Wilko Heuten is the manager of the Intelligent User Interfaces group at the health department of OFFIS – Institute for Information Technology in Oldenburg, Germany. As part of this position he is supervising research projects in the field of multimodal interaction, e-inclusion and accessibility as well as digital media lifestyle and ambient assisted living. Since 2008 Wilko Heuten is leading the technology cluster “Human-Machine-Interaction” at OFFIS. In 2007 he received his doctorate at the University of Oldenburg, Germany, which was concerned with the design of non-visual interaction techniques to support navigation and wayfinding in urban environments. In 2001 he received his diploma degree in computer science at the University of Oldenburg.
Arantxa Rentería has the degree of Computer Engineer (1987, University of Deusto) and a MSC in Robotics & Advanced Manufacturing Technologies (1988, Faculty of Engineering, Bilbao). Since then, she has been working in Robotiker-Tecnalia in the field of robotics and automation, where currently is Project Manager at the Dept. of Health & Quality of Life. She has worked in many projects, both on research and on development of industrial systems (robotized cells, mobile robotics, data acquisition and monitoring systems, human-machine interfaces, robot simulation, automation for environmental engineering). She has directed several post-graduate thesis related to robotics and robot simulation applications. She has attended different Congresses, Symposiums and Seminars as a speaker, being author of many papers and a book on Robotics. She also worked as assistant professor of Industrial Robotics during 1997-2000, in the Telecommunication Engineering School of Deusto University in Bilbao. Nowadays she is leading projects dealing with accessible applications and cognitive rehabilitation, mobile services accessible for impaired users, mobile robots for social sector.
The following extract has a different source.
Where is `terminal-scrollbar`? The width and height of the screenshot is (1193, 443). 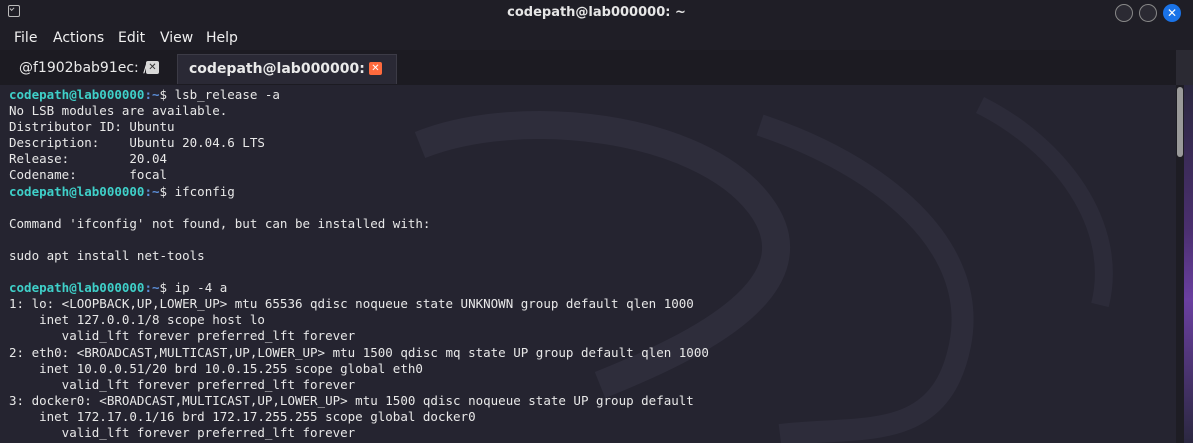 terminal-scrollbar is located at coordinates (1180, 264).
Susanne Boll is Professor for Media Informatics and Multimedia Systems as Department of Computing Science at the University of Oldenburg, Germany. Also since 2002 she is a member of executive board of the OFFIS Institute for Information Technology (OFFIS) where she is scientific head of many multimedia related research projects and is supervising the Human-Machine-Interaction Cluster. In 2001, Susanne Boll received her doctorate with distinction at the Technical University of Vienna, Austria, which was concerned with the flexible multimedia document model ZYX, designed and realized in the context of a multimedia database system. She received her diploma degree with distinction in computer science at the Technical University of Darmstadt, Germany, in 1996. Susanne Boll’s research interests lie in the field of multimodal multimedia retrieval, context-aware mobile multimedia systems and multimodal multimedia user interfaces. She has been publishing her research results on many international workshops, conferences and journals. As an active member of the community, Susanne served on program committees for many international conferences and also co-organized several international events. Susanne Boll is an active member of SIGMM of the ACM and GI, and also a member of IEEE Computer Society.